Records contained in a dataset
══════════════════════════════

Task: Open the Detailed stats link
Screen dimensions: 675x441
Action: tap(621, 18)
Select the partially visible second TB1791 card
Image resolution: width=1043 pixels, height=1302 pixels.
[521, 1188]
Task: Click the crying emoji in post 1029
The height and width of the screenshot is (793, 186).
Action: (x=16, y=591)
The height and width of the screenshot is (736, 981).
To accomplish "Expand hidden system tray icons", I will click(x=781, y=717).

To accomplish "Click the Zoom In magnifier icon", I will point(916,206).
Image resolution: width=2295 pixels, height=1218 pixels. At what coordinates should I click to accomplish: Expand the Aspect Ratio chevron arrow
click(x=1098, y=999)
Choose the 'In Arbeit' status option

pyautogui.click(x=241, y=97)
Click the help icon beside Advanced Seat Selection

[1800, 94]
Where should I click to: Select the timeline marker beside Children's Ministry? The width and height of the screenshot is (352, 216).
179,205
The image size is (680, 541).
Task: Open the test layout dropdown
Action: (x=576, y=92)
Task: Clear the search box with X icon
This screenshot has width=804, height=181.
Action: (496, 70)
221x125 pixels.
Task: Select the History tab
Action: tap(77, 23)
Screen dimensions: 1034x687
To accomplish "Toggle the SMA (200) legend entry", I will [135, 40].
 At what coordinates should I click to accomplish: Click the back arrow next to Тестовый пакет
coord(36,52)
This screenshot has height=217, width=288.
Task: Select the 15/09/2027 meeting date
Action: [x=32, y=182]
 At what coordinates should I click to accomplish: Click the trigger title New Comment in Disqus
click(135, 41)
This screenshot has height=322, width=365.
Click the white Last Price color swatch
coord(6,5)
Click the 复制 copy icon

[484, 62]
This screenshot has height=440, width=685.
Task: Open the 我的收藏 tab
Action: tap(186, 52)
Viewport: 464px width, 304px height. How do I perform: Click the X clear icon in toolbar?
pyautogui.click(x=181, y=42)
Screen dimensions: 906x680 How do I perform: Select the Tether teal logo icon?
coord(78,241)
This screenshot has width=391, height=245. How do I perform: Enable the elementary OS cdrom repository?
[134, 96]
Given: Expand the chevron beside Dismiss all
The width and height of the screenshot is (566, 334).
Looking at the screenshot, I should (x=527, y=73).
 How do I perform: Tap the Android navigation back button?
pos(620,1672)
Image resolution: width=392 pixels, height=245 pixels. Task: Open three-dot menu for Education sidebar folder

══════════════════════════════

**Exercise:** Copy every line above exactly.

**Answer for this exercise:**
Task: Open the Detailed stats link
Screen dimensions: 675x441
Action: tap(621, 18)
Select the partially visible second TB1791 card
Image resolution: width=1043 pixels, height=1302 pixels.
[521, 1188]
Task: Click the crying emoji in post 1029
The height and width of the screenshot is (793, 186).
Action: (x=16, y=591)
The height and width of the screenshot is (736, 981).
To accomplish "Expand hidden system tray icons", I will click(x=781, y=717).

To accomplish "Click the Zoom In magnifier icon", I will point(916,206).
Image resolution: width=2295 pixels, height=1218 pixels. At what coordinates should I click to accomplish: Expand the Aspect Ratio chevron arrow
click(x=1098, y=999)
Choose the 'In Arbeit' status option

pyautogui.click(x=241, y=97)
Click the help icon beside Advanced Seat Selection

[1800, 94]
Where should I click to: Select the timeline marker beside Children's Ministry? The width and height of the screenshot is (352, 216).
179,205
The image size is (680, 541).
Task: Open the test layout dropdown
Action: (x=576, y=92)
Task: Clear the search box with X icon
This screenshot has width=804, height=181.
Action: (496, 70)
221x125 pixels.
Task: Select the History tab
Action: tap(77, 23)
Screen dimensions: 1034x687
To accomplish "Toggle the SMA (200) legend entry", I will [135, 40].
 At what coordinates should I click to accomplish: Click the back arrow next to Тестовый пакет
coord(36,52)
This screenshot has height=217, width=288.
Task: Select the 15/09/2027 meeting date
Action: [x=32, y=182]
 At what coordinates should I click to accomplish: Click the trigger title New Comment in Disqus
click(135, 41)
This screenshot has height=322, width=365.
Click the white Last Price color swatch
coord(6,5)
Click the 复制 copy icon

[484, 62]
This screenshot has height=440, width=685.
Task: Open the 我的收藏 tab
Action: tap(186, 52)
Viewport: 464px width, 304px height. How do I perform: Click the X clear icon in toolbar?
pyautogui.click(x=181, y=42)
Screen dimensions: 906x680 How do I perform: Select the Tether teal logo icon?
coord(78,241)
This screenshot has width=391, height=245. How do I perform: Enable the elementary OS cdrom repository?
[134, 96]
Given: Expand the chevron beside Dismiss all
The width and height of the screenshot is (566, 334).
Looking at the screenshot, I should (x=527, y=73).
 How do I perform: Tap the Android navigation back button?
pos(620,1672)
Image resolution: width=392 pixels, height=245 pixels. Task: Open three-dot menu for Education sidebar folder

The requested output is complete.